*What you need to do*. Write down each of the records again, exactly and in full.

*Data for this task*.
[Start of section]

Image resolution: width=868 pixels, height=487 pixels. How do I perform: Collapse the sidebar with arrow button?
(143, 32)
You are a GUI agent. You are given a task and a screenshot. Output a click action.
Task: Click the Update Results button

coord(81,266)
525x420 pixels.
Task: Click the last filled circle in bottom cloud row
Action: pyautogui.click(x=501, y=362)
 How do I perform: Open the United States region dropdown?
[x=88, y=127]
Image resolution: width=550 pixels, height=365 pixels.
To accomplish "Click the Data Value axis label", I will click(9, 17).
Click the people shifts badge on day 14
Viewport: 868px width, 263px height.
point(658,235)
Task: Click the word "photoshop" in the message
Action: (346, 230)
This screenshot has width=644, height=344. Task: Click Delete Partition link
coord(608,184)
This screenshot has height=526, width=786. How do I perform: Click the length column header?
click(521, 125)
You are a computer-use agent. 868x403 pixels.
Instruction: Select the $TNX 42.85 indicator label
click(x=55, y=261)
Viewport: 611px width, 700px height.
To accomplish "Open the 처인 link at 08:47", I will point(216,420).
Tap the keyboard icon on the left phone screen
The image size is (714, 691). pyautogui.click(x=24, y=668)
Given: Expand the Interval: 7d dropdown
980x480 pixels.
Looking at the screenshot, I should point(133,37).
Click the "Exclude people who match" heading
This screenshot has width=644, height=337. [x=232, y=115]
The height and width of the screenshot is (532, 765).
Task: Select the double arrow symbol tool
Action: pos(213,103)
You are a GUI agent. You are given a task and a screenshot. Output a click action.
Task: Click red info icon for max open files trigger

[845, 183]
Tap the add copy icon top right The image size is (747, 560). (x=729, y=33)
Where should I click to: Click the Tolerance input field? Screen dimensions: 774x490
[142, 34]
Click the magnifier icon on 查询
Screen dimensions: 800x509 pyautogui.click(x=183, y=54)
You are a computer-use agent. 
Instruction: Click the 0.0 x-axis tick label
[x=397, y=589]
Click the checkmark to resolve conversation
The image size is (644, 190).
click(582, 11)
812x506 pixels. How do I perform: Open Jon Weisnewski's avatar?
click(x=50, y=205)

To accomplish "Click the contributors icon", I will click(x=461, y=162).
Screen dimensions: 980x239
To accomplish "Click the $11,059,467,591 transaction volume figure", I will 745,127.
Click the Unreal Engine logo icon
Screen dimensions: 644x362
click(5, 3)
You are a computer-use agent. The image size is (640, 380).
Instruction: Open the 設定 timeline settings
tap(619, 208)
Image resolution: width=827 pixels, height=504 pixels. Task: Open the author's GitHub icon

[End of section]

*Exercise answer*.
Image resolution: width=868 pixels, height=487 pixels. How do I perform: Collapse the sidebar with arrow button?
(143, 32)
You are a GUI agent. You are given a task and a screenshot. Output a click action.
Task: Click the Update Results button

coord(81,266)
525x420 pixels.
Task: Click the last filled circle in bottom cloud row
Action: pyautogui.click(x=501, y=362)
 How do I perform: Open the United States region dropdown?
[x=88, y=127]
Image resolution: width=550 pixels, height=365 pixels.
To accomplish "Click the Data Value axis label", I will click(9, 17).
Click the people shifts badge on day 14
Viewport: 868px width, 263px height.
point(658,235)
Task: Click the word "photoshop" in the message
Action: (346, 230)
This screenshot has width=644, height=344. Task: Click Delete Partition link
coord(608,184)
This screenshot has height=526, width=786. How do I perform: Click the length column header?
click(521, 125)
You are a computer-use agent. 868x403 pixels.
Instruction: Select the $TNX 42.85 indicator label
click(x=55, y=261)
Viewport: 611px width, 700px height.
To accomplish "Open the 처인 link at 08:47", I will point(216,420).
Tap the keyboard icon on the left phone screen
The image size is (714, 691). pyautogui.click(x=24, y=668)
Given: Expand the Interval: 7d dropdown
980x480 pixels.
Looking at the screenshot, I should point(133,37).
Click the "Exclude people who match" heading
This screenshot has width=644, height=337. [x=232, y=115]
The height and width of the screenshot is (532, 765).
Task: Select the double arrow symbol tool
Action: pos(213,103)
You are a GUI agent. You are given a task and a screenshot. Output a click action.
Task: Click red info icon for max open files trigger

[845, 183]
Tap the add copy icon top right The image size is (747, 560). (x=729, y=33)
Where should I click to: Click the Tolerance input field? Screen dimensions: 774x490
[142, 34]
Click the magnifier icon on 查询
Screen dimensions: 800x509 pyautogui.click(x=183, y=54)
You are a computer-use agent. 
Instruction: Click the 0.0 x-axis tick label
[x=397, y=589]
Click the checkmark to resolve conversation
The image size is (644, 190).
click(582, 11)
812x506 pixels. How do I perform: Open Jon Weisnewski's avatar?
click(x=50, y=205)

To accomplish "Click the contributors icon", I will click(x=461, y=162).
Screen dimensions: 980x239
To accomplish "Click the $11,059,467,591 transaction volume figure", I will 745,127.
Click the Unreal Engine logo icon
Screen dimensions: 644x362
click(5, 3)
You are a computer-use agent. The image size is (640, 380).
Instruction: Open the 設定 timeline settings
tap(619, 208)
Image resolution: width=827 pixels, height=504 pixels. Task: Open the author's GitHub icon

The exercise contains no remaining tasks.